Skip synthetic data for now. Synthetically generated examples look clean and often miss the specific jagged edges of real usage patterns. They're useful for filling gaps later, not for building your initial set.

Start with 50 examples. Not 500, not 5,000. Fifty. You will iterate on these examples as you learn more about your failures. Starting with too large a set makes iteration expensive and slows down the feedback loop.

Once you have 50 examples and you're running evals against them regularly, then consider expanding. But only expand when the 50 examples no longer represent the variety of failures you're seeing in production.

The CI Question

Should evals run on every commit? Probably not at first.

Running 50 agent traces costs real money. If each trace costs $0.50 in API calls, 50 traces is $25 per eval run. Running that on every pull request adds up fast and slows down development when you're still moving quickly.

A more practical schedule for most teams:

On prompt changes, always. Prompts are the most common source of quality regressions.
On model upgrades, always. This is the main defense against the silent quality drop.
On tool schema changes, always.
Nightly on main.
Full eval suite on every PR is aspirational. Get there eventually, but don't block shipping on it in month one.

Common Eval Mistakes

These are the ones that waste the most time.

Grading on the wrong axis. Testing whether the agent sounds confident when you should be testing whether it's correct. Or testing formatting when you should be testing whether the task was completed. Be precise about what "good" means before you start measuring it.

Using the same model to judge as to generate. If you used Claude to generate and Claude to judge, you're measuring Claude's self-consistency, not actual quality. Use a different model, or use programmatic checks where possible.

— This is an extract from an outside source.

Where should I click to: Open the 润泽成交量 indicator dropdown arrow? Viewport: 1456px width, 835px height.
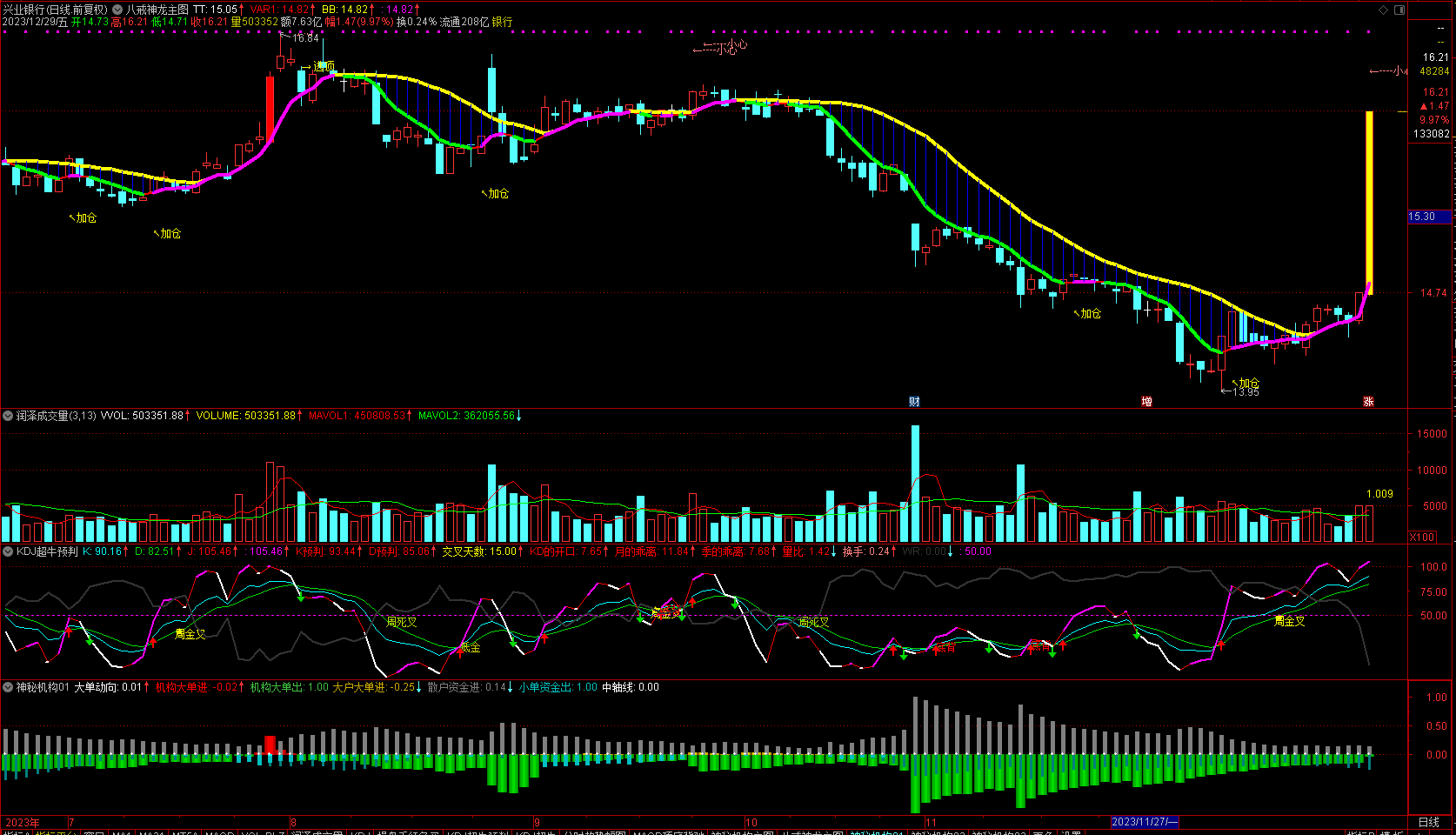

Ignoring trajectory and only checking the final output. The output might look fine while the path that produced it was expensive, fragile, or wrong. Checking only the output misses this entirely.

Building elaborate infrastructure before you have 10 production users. If you don't have real traffic yet, your eval set is speculative. Build the minimum that lets you start learning from real data, then invest more as you have more data to invest against.

Trusting one number. A single "eval score" that averages everything hides where things are going wrong. Track the three separate metrics. A rise in cost with stable quality is a different problem than a drop in quality with stable cost. One number can't tell you which problem you have.

A Simple Workflow to Start

Here's what to actually do this week, in order.

Save the next 50 production traces somewhere you can read them. If you don't have production traffic yet, generate 50 realistic requests and run your agent against them. Store every trace.

Read all 50. Mark each one good or bad. Write one sentence for each bad one explaining why it's bad.

Group the bad ones into three or four patterns. There will be patterns. There always are.

Pick the most common pattern. Build one programmatic check that detects it. Add that check to your standard eval run.

Repeat next month with 50 more fresh traces. Check whether the pattern you fixed is actually gone. Look for new patterns.

That's the whole workflow. It's not sophisticated. It works. The teams with the best agents aren't the ones with the most elaborate eval frameworks. They're the ones who look at their traces every week and fix what they find.

Closing Thought

The temptation is to build the eval system first and then run the agent. Get the infrastructure right, nail down the metrics, build the dashboards, and then ship. That's backwards.

Ship the agent. Run it on real inputs. Read the traces. Then build the eval system around what you're actually seeing. The infrastructure should be shaped by the real failures you've found, not by a theoretical list of things that might go wrong.

Tools help. They don't replace looking. The teams that succeed at agent evals are the ones who made looking at traces a weekly habit before they ever built a formal eval system.